Environment: HDFS, Python, Hive, Sqoop, Flume, Spark, MapReduce, Oracle 11g, YARN, UNIX Shell Scripting, Agile Methodology, Cloudera.
Confidential
Python Developer
Responsibilities:
- Worked with Open stack Command-line client.
- Created backend database T-SQL stored procedures and Jasper Reports.
- Created a Git repository and added the project to GitHub.
- Used Python modules such as requests, urllib, urllib2 for web crawling.
- Used other packages such as Beautiful soup for data parsing. Worked on writing and as well as read data from csv and excel file formats.
- Worked on resulting reports of the application and Tableau reports.
- Performed QA testing on the application.

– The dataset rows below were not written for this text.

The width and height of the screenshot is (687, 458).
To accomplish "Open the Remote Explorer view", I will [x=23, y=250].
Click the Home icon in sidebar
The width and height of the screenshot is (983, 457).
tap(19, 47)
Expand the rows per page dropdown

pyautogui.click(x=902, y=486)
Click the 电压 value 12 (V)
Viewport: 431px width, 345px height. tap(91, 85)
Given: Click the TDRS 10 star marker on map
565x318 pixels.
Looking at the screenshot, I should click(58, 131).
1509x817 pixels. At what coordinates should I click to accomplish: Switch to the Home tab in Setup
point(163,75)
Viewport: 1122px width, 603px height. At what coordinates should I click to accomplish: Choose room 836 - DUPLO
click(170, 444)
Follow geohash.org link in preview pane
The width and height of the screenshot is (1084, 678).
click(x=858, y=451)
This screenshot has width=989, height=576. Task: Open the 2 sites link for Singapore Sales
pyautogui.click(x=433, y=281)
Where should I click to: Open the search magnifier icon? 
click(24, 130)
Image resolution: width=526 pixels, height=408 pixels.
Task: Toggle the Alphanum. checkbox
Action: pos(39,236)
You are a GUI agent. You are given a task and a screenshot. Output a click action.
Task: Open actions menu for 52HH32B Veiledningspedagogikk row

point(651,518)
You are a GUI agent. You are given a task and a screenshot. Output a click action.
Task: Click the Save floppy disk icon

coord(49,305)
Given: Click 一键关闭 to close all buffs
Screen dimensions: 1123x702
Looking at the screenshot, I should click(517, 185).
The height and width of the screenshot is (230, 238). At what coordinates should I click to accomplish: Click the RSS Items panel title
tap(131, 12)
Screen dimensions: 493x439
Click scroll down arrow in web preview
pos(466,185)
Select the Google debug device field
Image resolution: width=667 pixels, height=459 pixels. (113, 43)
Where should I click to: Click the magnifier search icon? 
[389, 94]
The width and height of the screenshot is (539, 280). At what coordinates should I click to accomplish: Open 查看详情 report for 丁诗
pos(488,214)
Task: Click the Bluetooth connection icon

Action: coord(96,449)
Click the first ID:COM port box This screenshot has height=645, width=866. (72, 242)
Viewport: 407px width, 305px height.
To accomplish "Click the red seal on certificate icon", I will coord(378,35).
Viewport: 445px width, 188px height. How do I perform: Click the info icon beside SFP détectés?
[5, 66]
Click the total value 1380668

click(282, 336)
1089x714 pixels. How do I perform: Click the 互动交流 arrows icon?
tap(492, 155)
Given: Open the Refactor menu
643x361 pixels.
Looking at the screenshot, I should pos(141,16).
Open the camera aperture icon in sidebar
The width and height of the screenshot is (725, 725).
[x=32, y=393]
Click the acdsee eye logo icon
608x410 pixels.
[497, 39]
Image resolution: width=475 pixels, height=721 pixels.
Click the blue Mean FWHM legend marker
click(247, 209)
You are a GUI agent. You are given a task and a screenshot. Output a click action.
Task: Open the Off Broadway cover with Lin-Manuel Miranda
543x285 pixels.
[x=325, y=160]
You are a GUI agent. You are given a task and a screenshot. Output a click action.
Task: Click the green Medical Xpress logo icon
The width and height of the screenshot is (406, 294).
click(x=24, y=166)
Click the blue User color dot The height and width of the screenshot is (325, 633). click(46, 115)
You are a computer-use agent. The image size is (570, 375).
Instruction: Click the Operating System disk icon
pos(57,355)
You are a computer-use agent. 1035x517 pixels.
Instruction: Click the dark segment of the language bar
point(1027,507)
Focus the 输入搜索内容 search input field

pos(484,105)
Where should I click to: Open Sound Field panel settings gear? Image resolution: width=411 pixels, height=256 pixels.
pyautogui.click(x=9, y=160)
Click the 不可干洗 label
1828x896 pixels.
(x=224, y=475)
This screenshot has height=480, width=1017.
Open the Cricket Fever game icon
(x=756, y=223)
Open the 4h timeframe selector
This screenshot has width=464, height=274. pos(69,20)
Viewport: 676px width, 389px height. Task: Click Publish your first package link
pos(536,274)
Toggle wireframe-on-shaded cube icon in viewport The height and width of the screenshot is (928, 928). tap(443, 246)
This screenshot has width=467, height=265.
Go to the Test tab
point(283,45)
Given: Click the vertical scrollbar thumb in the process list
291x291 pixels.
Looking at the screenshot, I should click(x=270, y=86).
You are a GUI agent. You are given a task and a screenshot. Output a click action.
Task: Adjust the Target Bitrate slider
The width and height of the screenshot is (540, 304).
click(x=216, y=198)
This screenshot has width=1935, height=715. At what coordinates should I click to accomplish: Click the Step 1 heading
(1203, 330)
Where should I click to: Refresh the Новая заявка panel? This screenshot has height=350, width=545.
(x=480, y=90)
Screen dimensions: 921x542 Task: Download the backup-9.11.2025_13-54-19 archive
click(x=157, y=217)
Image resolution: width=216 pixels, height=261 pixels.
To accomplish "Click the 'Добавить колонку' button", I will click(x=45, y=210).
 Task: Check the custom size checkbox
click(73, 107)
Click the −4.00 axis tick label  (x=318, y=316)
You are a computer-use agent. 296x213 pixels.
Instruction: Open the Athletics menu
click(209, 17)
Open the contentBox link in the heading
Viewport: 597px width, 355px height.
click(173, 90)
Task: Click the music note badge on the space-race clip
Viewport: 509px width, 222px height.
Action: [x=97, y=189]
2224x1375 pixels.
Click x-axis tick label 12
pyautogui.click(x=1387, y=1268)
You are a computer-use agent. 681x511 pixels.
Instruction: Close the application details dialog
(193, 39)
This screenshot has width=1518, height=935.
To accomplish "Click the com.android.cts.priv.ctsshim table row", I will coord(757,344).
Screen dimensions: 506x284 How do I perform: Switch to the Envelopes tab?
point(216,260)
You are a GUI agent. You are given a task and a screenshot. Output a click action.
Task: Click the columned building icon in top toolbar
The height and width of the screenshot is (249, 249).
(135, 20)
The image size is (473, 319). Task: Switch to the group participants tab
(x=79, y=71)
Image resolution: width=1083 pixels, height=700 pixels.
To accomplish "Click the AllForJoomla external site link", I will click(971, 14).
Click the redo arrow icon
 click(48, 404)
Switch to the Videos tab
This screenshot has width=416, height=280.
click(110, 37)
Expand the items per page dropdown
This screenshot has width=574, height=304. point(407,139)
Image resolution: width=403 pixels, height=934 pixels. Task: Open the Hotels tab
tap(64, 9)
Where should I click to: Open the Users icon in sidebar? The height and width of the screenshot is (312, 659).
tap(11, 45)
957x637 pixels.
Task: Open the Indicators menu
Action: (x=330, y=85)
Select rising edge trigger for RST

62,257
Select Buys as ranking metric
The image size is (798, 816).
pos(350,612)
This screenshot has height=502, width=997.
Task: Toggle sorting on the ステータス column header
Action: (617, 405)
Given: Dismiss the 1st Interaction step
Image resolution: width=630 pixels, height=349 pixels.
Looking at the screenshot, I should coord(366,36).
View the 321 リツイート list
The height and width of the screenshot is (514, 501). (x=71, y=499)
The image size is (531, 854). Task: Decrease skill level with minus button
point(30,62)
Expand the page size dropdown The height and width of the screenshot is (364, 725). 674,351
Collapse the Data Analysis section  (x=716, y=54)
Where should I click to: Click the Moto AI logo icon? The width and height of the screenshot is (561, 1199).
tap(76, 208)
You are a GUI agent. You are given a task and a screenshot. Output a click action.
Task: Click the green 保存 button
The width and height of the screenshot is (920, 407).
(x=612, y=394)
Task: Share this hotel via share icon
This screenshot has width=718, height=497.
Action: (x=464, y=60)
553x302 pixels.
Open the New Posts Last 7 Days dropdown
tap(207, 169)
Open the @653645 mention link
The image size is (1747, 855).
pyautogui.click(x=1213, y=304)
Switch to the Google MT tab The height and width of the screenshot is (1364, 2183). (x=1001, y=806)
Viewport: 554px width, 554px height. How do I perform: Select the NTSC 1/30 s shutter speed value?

- Held meetings with client and worked all alone for the entire project with limited help from the client.
- Utilize PyUnit, the Python unit test framework, for all Python applications.
- Exported/Imported data between different data sources using SQL Server Management Studio.
- Designed and developed the UI of the website using HTML, XHTML, AJAX, CSS and JavaScript.
- Developed views and templates with Python and Django's view controller and templating language to create a user-friendly website interface.
- Working with Database procedures, Triggers, PL/SQL statements for data retrievingand also for migration purpose.
Environment: Python 2.7/3.0, PL/SQL C++, Redshift, XML, Agile (SCRUM), PyUnit, MYSQL, Apache, CSS, MySQL, DHTML, HTML, JavaScript, Shell Scripts, Git, Linux, Unix and Windows.